With a new semester about to start, I’m trying to work out what is going to fall by the wayside as I make time to do more reading and writing (and learning Greek) than in past semesters. An obvious candidate for the cull is blog-reading – the fact that I’m not familiar with how mch time I spend on this hobby is proof in itself that I should examine it more closely.
Timely, then, was this week’s Alertbox article (some would say a blog post) from (web usability guru) Jakob Nielsen entitled Write Articles, Not Blog Postings. Nielsen argues that to maintain your reputation as an expert, you need to publish articles that have some substance to them. Even the best expert has an off day, he says, and this will put your average post lower in the hierarchy of posts than your skill deserves.
Obviously, this has called a lot of upset amongst bloggers, who see him devaluing their contributions to the world. Mark (on Jakob) spends time explaining why his methods are flawed.
Maybe I’m not a big enough fan of reading, but it struck me that there are too many items on this list – 55 Essential Articles Every Serious Blogger Should Read. Do I really need to read 55 different articles? Why can’t somebody just write a book, or a few whitepapers, so I can digest the information more easily?

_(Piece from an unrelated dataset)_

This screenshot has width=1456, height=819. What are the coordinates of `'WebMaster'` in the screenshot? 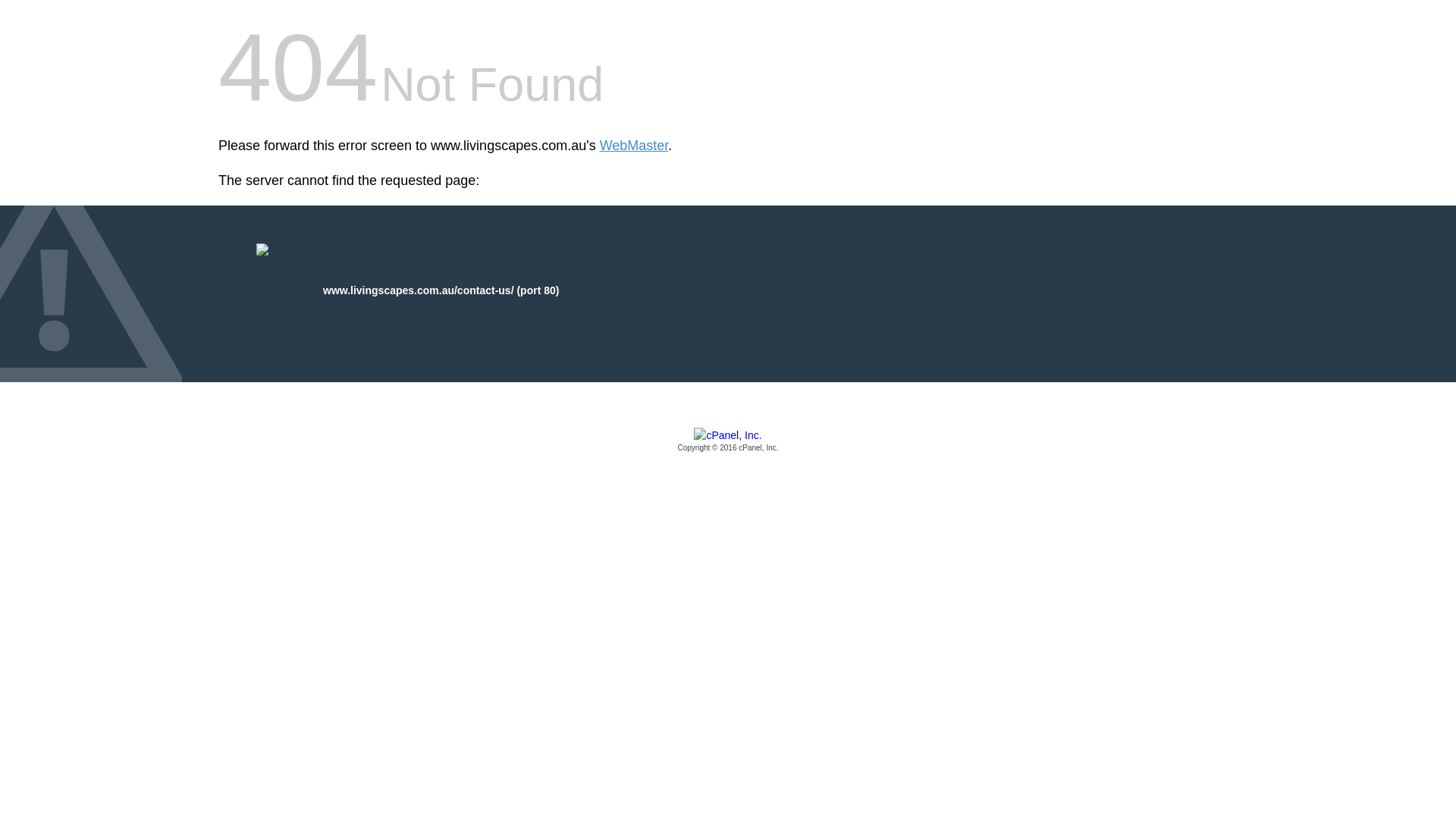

I think there’s something to be said for not using blogs as a source of substantial information: they’re perhaps more for entertainment, or diversion. The trouble in using blogs for substantial information? The number of posts you have to read to be learn anything substantial.
Bloggers make their money by having people click on ads, and blog readers prefer not to spend too much time reading any one article, and so the content ends up drastically fragmented.
Are you reading blogs as a break from reality? Is there some other reason to read them (apart from the idea of keeping up with friends)?